Jerini and Shire have reached a strategic agreement according to which Shire shall be obliged to make a voluntary public takeover offer to all shareholders of Jerini.

Shire will offer E6.25 per share in cash for all issued Jerini shares valuing the company at E328 million. The acquisition will be funded out of Shire’s current cash resources and is expected to be accretive for non-GAAP earnings by the second half of 2010.
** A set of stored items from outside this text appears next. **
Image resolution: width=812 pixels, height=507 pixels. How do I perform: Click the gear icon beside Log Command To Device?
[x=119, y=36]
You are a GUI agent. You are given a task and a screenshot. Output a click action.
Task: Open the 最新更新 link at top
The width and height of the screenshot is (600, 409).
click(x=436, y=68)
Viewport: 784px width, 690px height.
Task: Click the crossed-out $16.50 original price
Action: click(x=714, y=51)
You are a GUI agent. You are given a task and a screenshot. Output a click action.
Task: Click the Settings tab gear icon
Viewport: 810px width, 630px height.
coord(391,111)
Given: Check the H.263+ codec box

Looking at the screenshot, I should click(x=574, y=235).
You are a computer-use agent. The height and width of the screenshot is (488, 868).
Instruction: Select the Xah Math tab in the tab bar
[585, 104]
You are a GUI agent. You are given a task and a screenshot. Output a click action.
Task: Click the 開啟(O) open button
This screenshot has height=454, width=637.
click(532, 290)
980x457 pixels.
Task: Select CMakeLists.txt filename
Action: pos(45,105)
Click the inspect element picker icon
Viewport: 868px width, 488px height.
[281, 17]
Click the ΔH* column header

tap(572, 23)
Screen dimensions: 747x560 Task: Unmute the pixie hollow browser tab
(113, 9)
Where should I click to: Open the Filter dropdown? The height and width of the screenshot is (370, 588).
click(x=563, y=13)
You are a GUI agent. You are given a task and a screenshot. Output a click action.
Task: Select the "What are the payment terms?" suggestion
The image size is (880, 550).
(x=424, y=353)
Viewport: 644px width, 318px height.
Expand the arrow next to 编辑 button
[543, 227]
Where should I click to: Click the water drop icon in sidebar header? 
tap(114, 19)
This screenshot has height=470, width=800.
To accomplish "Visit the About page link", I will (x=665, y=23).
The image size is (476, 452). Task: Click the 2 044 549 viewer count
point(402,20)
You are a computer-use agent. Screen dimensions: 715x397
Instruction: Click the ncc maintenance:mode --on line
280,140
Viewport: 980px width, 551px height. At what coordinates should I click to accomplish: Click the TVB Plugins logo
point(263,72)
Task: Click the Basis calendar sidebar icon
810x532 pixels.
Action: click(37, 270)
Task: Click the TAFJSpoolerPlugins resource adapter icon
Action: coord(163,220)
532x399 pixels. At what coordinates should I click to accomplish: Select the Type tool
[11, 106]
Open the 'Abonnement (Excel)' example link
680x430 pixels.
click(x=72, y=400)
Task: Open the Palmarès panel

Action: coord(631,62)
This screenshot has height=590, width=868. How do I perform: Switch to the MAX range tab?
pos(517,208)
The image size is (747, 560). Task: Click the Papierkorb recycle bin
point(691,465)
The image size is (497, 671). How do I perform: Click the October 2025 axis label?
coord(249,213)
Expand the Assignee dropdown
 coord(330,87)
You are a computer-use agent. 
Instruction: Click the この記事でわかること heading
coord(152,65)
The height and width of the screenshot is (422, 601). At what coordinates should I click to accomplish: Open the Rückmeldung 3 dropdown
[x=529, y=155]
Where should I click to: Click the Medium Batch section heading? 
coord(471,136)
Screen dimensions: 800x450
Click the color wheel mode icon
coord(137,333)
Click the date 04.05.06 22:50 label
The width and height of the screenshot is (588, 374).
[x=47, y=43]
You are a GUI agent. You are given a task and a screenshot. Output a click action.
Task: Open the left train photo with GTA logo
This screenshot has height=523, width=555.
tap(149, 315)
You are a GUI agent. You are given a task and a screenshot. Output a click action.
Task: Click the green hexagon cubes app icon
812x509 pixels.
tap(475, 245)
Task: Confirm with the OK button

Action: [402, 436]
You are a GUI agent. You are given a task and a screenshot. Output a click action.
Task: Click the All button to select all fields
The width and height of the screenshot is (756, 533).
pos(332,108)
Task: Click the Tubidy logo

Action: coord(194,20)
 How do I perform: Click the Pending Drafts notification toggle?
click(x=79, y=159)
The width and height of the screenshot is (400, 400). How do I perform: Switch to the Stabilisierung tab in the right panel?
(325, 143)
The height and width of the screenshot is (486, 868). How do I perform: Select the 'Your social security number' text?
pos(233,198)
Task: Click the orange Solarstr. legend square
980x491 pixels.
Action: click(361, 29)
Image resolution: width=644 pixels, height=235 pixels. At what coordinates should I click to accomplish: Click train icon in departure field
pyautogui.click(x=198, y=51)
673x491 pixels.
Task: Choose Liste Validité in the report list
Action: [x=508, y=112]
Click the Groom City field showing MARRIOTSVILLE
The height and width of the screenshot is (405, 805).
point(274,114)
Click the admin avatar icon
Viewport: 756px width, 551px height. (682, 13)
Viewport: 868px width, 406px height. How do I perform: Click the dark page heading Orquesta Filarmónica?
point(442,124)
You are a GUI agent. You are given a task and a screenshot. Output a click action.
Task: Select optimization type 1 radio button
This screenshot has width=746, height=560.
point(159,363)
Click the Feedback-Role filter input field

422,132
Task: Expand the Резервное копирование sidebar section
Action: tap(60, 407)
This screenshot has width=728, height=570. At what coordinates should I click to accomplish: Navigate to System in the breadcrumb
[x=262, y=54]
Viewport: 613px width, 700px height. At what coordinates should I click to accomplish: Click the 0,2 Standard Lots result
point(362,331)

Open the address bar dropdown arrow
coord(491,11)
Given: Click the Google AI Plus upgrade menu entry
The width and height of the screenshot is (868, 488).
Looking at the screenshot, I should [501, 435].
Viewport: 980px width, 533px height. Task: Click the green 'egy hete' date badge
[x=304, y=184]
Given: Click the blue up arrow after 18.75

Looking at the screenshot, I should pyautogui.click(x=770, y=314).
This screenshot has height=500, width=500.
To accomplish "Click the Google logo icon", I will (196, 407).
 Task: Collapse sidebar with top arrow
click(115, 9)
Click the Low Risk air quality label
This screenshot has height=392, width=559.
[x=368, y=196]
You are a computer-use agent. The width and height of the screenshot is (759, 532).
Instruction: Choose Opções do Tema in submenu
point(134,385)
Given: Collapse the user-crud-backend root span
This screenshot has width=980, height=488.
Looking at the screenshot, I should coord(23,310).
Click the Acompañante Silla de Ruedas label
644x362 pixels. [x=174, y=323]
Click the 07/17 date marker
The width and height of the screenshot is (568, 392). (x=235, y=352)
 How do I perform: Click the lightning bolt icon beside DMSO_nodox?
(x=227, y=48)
It is anticipated that the offer to Jerini’s shareholders will be open for acceptance until the end of the third quarter of 2008 and is contingent upon the fulfillment of certain customary terms and conditions, including approval by relevant merger control authorities.

In addition, Shire has entered into purchase agreements with members of the management and supervisory boards along with a number of the major institutional shareholders, committing 53% of Jerini’s existing share capital (prior to the capital increase), and in addition is investing E21 million in return for the subscription for newly issued shares which correspond to 9% of Jerini’s increased share capital. This will provide Jerini with sufficient cash to initiate the launch of Firazyr in Europe, which may begin prior to completion of the transaction.

On completion of the acquisition, Shire will conduct a strategic review of Jerini’s other assets including Jerini Ophthalmic, a US subsidiary which is developing a treatment for wet age-related macular degeneration and JPT Peptide Technologies, a peptide manufacturing operation which produces complex synthetic peptides.